REQUIREMENT:
Reproduce the passage below on libertarian responses to the pandemic verbatim, starting at "Libertarians writing in" and ending at "trump public health.".

Libertarians writing in this publication and elsewhere have expressed concerns that the expanse of government power to combat the pandemic will set a dangerous precedent. Civil liberties must be protected, even if there is a cost to our ability to control the spread of the virus. The implication is that liberty can, at times, trump public health.

Elsewhere in the broadly libertarian camp, economic concerns rule the day. In Reason, Nick Gillespie warns that we should be taking the economic effects of quarantine more seriously. Heather MacDonald, writing in The New Criterion, questioned the Wuhan virus response on more utilitarian grounds, writing, “Sad to say, [most] victims were already reaching the end of their lifespan….Comparing the relative value of lives makes for grisly calculus, but one is forced to ask: are we missing the forest for the trees? If the measures we undertake to protect a vulnerable few end up exposing them, along with the rest of society, to even more damaging risks—was it worth the cost?” The more damaging risks, it seems, refer to the economic costs of the shutdown. Again, some things are more important than the health and lives of a few.

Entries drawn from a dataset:
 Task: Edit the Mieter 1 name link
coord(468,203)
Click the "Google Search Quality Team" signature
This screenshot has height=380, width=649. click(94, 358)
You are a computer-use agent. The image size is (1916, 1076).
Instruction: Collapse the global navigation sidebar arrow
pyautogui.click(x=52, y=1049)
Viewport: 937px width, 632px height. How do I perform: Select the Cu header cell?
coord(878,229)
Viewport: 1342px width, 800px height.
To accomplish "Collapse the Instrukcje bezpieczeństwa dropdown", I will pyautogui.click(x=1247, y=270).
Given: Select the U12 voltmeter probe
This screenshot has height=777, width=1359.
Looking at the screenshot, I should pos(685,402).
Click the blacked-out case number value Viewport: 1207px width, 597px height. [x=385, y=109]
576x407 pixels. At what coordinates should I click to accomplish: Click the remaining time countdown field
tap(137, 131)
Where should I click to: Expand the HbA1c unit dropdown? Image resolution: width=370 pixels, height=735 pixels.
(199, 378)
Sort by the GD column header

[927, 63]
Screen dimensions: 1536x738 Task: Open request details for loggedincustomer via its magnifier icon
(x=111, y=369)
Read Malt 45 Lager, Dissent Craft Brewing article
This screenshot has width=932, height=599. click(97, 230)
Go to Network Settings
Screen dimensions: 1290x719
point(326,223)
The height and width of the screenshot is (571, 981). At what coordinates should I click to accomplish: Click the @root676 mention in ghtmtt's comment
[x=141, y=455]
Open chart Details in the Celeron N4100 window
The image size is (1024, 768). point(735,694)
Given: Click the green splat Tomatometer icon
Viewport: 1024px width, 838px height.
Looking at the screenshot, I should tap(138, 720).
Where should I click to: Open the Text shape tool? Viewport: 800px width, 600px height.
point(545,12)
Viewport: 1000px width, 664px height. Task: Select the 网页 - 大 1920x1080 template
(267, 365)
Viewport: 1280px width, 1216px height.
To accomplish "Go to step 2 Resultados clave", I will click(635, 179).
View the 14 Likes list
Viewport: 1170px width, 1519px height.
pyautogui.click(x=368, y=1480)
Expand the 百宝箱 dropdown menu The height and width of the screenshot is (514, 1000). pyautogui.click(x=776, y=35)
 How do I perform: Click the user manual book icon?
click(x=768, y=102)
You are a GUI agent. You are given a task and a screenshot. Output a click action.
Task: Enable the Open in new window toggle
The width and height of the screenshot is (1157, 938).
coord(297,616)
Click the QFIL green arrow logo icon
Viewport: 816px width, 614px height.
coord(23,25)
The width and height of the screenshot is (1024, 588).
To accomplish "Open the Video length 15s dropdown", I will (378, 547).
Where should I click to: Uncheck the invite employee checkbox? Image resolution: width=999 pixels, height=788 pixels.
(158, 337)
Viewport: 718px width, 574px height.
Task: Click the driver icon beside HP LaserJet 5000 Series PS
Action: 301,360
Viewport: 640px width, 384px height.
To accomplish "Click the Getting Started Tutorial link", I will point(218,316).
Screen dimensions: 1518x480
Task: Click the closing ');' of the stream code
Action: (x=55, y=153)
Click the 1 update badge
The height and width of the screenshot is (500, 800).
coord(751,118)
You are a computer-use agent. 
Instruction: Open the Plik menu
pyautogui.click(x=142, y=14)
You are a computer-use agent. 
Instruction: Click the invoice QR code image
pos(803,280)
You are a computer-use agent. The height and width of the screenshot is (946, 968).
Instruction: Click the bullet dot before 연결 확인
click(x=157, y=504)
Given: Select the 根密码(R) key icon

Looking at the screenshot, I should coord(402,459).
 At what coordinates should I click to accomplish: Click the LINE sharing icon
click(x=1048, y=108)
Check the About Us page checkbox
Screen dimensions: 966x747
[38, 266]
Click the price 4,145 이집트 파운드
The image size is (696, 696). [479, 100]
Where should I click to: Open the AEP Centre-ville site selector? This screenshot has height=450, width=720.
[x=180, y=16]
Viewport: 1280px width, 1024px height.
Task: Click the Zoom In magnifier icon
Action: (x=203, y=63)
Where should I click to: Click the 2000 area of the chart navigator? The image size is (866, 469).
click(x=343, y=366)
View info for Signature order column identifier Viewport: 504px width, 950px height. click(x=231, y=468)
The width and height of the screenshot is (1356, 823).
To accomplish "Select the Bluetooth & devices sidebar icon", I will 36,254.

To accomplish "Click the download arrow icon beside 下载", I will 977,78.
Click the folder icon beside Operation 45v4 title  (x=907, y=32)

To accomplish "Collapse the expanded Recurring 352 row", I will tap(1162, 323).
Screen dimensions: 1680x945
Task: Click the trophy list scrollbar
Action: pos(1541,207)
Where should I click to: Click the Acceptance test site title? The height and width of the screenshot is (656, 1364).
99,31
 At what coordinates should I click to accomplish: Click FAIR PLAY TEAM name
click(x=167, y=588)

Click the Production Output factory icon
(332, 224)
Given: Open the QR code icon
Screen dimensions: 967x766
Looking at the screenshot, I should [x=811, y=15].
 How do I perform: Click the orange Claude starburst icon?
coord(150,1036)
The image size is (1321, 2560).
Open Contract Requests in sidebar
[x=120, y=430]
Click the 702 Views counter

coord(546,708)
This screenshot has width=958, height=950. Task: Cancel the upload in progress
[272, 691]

ANSWER SECTION:
Libertarians writing in this publication and elsewhere have expressed concerns that the expanse of government power to combat the pandemic will set a dangerous precedent. Civil liberties must be protected, even if there is a cost to our ability to control the spread of the virus. The implication is that liberty can, at times, trump public health.